Historic site in Bukhara Region, Uzbekistan

The Obid Xoja Mausoleum (Uzbek: Obid Xoja xazirasi) is a historical monument in Bukhara. It is located in the Chor Bakr memorial complex, which was built in the 18th century. The mausoleum is included in the national register of immovable cultural heritage of Uzbekistan.

== Background ==
Obid Xoja Mausoleum is opposite to the Mozori Daroz gate, and can be accessed through the door part. The mausoleum is located inside the Xoja Sa’d tomb. When it was built, the mausoleum was surrounded by walls on all four sides.
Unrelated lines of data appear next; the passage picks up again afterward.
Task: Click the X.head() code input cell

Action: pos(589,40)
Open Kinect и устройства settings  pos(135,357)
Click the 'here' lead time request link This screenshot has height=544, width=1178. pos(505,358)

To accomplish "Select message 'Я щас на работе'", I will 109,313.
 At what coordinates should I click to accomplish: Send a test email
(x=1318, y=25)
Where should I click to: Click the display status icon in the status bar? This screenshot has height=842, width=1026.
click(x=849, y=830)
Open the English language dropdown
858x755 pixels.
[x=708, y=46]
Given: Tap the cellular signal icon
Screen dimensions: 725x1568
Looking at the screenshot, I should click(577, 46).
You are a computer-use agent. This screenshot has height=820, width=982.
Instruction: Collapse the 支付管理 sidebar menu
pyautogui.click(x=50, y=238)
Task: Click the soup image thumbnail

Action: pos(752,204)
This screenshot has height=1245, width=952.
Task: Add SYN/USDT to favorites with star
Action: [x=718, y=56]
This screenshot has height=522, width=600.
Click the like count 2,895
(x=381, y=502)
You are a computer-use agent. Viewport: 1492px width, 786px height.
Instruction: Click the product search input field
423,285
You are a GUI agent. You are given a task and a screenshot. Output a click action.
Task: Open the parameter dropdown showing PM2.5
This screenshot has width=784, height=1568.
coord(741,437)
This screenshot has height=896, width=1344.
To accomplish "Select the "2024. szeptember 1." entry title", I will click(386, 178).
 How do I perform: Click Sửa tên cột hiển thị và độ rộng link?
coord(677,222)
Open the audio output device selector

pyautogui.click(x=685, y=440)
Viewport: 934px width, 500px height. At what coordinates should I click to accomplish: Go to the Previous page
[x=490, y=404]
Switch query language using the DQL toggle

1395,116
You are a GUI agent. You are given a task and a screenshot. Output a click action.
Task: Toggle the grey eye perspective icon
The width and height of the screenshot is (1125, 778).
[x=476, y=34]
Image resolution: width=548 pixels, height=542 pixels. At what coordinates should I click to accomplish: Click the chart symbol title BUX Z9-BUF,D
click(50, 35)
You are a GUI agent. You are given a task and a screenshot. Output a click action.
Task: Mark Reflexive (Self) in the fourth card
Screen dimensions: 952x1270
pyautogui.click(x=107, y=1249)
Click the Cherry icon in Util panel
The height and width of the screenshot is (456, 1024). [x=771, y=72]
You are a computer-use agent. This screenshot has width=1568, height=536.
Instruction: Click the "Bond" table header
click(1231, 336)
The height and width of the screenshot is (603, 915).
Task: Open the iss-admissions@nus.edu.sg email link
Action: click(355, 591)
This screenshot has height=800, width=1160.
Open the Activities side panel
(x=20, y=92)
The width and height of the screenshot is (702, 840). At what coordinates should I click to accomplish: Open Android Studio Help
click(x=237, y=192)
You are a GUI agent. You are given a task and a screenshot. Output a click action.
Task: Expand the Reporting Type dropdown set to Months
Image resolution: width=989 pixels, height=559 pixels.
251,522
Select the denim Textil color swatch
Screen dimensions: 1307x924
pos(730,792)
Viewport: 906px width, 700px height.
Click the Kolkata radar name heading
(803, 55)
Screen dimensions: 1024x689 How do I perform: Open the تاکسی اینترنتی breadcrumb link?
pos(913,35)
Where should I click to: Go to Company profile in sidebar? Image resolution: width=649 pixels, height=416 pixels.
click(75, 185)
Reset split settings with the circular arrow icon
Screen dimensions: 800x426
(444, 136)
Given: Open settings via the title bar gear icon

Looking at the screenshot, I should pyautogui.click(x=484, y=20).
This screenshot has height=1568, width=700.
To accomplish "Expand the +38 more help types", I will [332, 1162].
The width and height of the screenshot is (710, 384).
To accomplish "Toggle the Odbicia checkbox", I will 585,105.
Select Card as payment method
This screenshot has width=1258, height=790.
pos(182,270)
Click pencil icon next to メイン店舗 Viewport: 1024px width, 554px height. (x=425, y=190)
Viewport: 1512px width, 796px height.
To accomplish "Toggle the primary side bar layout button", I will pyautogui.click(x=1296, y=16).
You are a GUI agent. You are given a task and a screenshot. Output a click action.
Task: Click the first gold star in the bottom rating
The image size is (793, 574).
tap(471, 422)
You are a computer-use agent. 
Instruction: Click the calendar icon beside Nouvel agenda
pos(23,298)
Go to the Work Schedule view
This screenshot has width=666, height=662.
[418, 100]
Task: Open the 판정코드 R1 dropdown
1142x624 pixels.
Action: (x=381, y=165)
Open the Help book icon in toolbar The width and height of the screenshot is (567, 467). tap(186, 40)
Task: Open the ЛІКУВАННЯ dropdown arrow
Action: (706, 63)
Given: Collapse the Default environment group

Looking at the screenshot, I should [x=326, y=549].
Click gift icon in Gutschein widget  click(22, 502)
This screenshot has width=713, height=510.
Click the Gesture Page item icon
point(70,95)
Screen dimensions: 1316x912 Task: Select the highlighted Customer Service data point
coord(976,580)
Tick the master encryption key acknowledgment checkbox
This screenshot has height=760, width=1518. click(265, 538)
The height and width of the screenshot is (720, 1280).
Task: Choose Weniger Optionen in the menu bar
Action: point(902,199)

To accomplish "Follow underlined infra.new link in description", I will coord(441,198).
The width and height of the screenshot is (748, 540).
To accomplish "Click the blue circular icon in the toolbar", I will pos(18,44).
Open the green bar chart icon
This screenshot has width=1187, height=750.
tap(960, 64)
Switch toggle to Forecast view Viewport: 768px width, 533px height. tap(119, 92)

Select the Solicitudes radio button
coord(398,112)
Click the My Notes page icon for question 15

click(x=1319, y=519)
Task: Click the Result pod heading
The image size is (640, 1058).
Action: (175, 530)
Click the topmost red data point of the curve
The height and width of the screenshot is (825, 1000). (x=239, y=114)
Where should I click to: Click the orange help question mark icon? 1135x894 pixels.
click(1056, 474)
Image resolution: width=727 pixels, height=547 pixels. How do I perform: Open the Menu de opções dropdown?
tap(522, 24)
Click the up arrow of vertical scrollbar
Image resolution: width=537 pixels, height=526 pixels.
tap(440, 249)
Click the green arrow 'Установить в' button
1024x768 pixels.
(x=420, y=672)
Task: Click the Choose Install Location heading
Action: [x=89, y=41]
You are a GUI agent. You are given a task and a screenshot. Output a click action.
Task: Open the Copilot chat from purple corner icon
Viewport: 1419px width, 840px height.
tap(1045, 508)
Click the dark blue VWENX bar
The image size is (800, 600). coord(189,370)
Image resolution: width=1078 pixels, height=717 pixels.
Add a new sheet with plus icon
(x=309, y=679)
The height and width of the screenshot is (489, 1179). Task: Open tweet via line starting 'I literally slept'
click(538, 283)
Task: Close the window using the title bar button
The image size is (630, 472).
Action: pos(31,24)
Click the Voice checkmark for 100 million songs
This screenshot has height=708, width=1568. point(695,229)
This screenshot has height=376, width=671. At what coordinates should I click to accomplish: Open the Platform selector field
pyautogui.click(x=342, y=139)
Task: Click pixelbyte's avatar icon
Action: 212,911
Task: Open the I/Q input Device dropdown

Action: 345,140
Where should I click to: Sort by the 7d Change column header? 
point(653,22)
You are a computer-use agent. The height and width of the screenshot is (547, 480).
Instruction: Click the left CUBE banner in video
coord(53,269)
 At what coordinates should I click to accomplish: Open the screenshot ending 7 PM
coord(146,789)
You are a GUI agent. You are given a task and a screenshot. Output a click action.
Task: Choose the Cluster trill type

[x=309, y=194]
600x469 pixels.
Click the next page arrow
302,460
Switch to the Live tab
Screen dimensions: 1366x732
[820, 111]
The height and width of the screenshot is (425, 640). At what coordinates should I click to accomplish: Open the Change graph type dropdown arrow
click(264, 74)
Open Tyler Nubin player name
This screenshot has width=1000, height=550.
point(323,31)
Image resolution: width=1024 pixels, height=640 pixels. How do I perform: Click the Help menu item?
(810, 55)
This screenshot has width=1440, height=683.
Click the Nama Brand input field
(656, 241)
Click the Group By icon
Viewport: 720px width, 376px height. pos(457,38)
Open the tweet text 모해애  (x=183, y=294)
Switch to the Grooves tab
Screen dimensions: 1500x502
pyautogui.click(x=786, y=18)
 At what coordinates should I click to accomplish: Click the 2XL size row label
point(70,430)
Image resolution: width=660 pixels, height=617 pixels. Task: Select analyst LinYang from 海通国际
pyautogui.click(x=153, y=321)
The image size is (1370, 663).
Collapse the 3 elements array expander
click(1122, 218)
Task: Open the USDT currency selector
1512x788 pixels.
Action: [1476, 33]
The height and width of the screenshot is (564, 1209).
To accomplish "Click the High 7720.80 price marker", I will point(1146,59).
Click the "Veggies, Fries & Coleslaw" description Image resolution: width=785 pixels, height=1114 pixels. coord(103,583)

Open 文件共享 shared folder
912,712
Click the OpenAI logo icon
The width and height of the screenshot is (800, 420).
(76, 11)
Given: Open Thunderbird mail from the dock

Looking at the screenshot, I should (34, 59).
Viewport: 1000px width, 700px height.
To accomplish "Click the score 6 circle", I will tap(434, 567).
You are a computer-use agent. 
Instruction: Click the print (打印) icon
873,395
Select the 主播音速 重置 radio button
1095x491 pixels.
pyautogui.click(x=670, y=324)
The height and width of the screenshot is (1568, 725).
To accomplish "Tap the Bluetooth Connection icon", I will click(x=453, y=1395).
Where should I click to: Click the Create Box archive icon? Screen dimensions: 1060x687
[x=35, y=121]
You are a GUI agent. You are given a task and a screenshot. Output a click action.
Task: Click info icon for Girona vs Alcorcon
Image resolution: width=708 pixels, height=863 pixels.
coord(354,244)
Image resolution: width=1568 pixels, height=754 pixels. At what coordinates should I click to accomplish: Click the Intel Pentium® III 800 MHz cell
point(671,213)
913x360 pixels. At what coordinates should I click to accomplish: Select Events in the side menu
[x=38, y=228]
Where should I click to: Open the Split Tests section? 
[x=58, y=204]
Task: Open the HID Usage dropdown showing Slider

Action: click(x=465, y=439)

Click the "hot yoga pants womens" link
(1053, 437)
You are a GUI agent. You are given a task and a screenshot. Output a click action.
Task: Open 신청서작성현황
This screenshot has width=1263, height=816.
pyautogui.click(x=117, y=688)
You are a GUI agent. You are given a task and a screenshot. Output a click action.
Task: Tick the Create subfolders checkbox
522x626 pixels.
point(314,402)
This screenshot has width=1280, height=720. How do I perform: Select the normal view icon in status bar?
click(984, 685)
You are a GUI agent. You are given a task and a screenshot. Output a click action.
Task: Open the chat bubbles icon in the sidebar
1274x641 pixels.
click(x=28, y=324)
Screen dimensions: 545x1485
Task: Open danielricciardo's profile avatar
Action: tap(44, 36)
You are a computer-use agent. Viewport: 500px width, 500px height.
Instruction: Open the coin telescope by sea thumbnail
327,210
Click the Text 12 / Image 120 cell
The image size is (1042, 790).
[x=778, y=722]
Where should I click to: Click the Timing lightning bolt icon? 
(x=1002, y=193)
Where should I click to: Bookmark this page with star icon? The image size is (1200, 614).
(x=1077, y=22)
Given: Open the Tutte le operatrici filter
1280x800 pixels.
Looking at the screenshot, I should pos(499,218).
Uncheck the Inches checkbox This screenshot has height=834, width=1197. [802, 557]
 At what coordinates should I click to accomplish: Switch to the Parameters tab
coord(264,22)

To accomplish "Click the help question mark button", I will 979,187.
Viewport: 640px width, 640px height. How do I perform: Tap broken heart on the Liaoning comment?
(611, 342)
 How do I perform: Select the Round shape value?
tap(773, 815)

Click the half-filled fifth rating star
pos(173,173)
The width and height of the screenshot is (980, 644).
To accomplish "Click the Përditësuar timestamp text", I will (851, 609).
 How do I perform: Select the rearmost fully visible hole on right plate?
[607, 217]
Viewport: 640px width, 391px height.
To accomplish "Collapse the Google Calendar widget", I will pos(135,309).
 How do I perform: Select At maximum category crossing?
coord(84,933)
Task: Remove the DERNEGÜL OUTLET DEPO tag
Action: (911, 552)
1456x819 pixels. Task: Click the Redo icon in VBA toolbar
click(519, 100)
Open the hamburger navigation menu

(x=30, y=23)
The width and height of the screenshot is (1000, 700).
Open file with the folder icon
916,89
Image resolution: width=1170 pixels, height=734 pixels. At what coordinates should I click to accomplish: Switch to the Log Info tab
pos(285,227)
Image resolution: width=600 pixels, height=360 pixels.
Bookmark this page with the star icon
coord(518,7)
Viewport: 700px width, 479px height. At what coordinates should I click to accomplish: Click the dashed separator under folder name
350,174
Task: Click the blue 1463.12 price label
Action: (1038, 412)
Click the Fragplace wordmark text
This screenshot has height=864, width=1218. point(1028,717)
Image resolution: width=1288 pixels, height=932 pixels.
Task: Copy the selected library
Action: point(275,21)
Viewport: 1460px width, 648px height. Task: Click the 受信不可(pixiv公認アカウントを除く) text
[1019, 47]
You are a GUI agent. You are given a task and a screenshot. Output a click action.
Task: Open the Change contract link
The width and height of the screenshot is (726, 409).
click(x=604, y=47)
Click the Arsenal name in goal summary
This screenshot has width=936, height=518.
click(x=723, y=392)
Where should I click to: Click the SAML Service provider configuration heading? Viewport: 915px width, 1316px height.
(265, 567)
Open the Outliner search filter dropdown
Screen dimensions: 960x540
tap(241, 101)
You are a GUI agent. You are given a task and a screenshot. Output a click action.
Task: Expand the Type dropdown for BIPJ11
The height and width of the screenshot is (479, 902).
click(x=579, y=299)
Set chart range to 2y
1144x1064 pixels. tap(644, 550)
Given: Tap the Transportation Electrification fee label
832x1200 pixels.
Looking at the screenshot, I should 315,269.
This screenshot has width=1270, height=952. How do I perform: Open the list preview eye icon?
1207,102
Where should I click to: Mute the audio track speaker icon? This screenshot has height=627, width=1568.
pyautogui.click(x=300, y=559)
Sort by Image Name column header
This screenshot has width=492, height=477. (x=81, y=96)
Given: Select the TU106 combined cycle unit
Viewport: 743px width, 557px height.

The walls were repaired and plastered during the restoration process. The mausoleum has a winter house on the north side. The winter house has a dome, and is built with columns and a veranda. The winter house has doors on both sides and on the east side. The mausoleum has a lamp holder. However, the lamp holders are not preserved, only their places are preserved. As a result of the restoration in 1999, restoration works were carried out in the mausoleum. During the restoration, a wall was installed at a depth of 1.5 meters below the ground. The mausoleum has graves and tombstones. According to the historian Ibodat Rajabova, the tombstones in the mausoleum were used for the second or third time. The first tombstone in the Obid Xoja Mausoleum reads:

This is the luminous grave of the pious Faxriya daughter of Hazrati Eshon ibn Muhammad Obid Xoja. She died in the month of Muharram in the year 1170 AH. They moved her from Dorulfanod to Dorulbaqo.

This tombstone was placed in 1755. The second tombstone has the following inscription:

This is the luminous grave of Shamsiyabonu Sultonim. She was famous by the name of Bibi Jo’ybori.

The Jo’ybori family donated many lands for the Obid Xoja Mausoleum.